++++ Selection

Skip to main content

Automated dbt Integration with Holistics via GitHub Actions

Knowledge Checkpoint

We think it would be best if you have a clear understanding of these concepts before reading this documentation:

To get dbt’s metadata into Holistics, we have to manually upload the manifest.json file using Holistics CLI. This is described in details here.

To automate this process, we can integrate it as part of a CI/CD workflow such as Github Actions.

Prerequisites

  • We will assume that you are already familiar with the tools mentioned in this guide. Refer to Knowledge Checkpoint box at the top of the guide for the list of necessary concepts/ tools.
  • You must already have a working dbt project, with valid database credentials. In this guide, we will use BigQuery, but the approach remains the same with other databases
  • You must already have a Holistics API Token. If you are unsure how, please refer to the Getting Started guide.

++++++++
++++ Data extract

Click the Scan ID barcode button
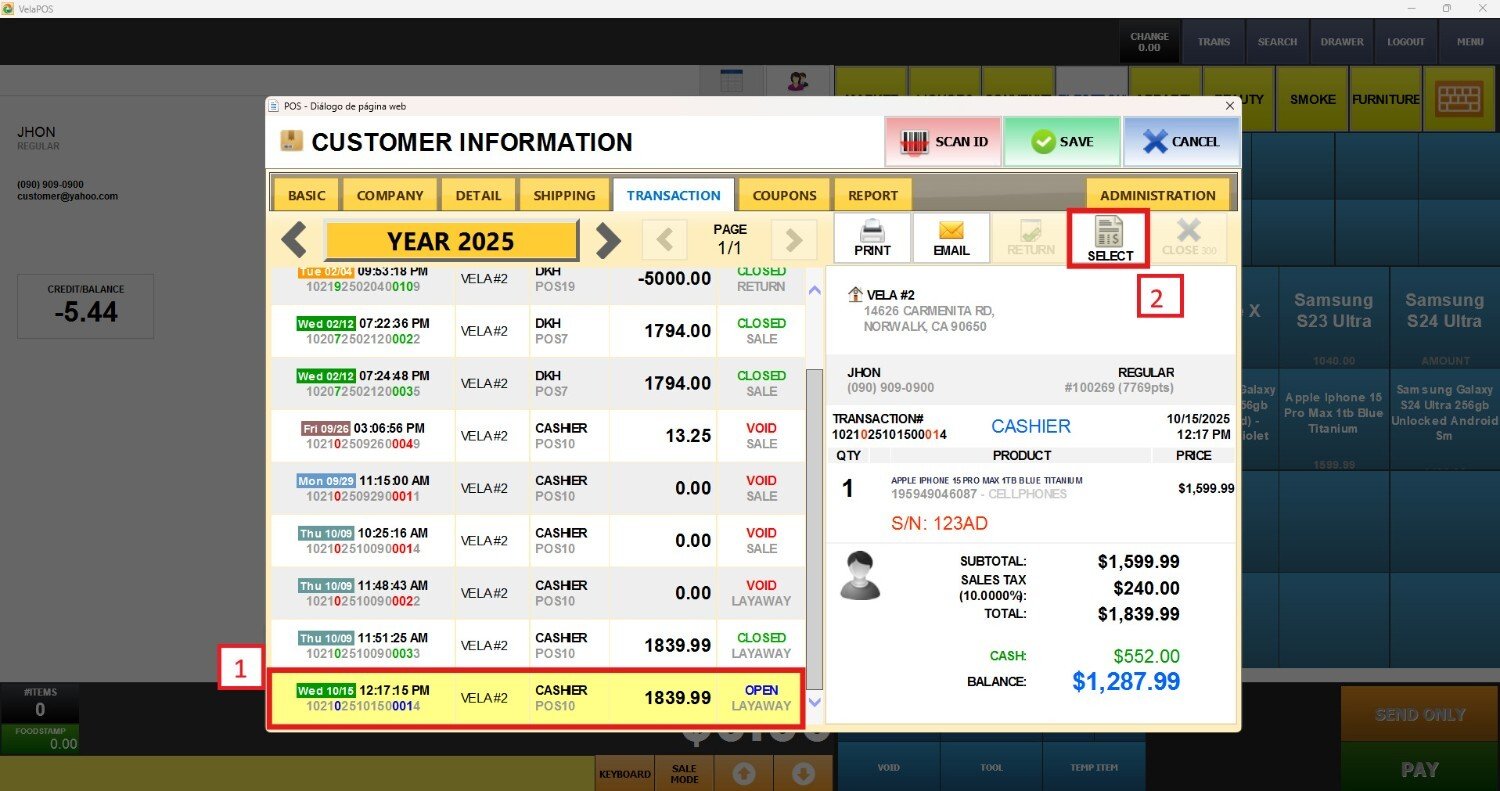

++++++++

__Jobs__.
1. From the dbt integration guide, copy word for word the part that opens with the words containing "Automated dbt Integration" and closes with "necessary concepts/ tools.".
2. Which database does the dbt integration guide use for its example?

__Task solutions__.
1.
Automated dbt Integration with Holistics via GitHub Actions

Knowledge Checkpoint

We think it would be best if you have a clear understanding of these concepts before reading this documentation:

To get dbt’s metadata into Holistics, we have to manually upload the manifest.json file using Holistics CLI. This is described in details here.

To automate this process, we can integrate it as part of a CI/CD workflow such as Github Actions.

Prerequisites

  • We will assume that you are already familiar with the tools mentioned in this guide. Refer to Knowledge Checkpoint box at the top of the guide for the list of necessary concepts/ tools.

2. BigQuery.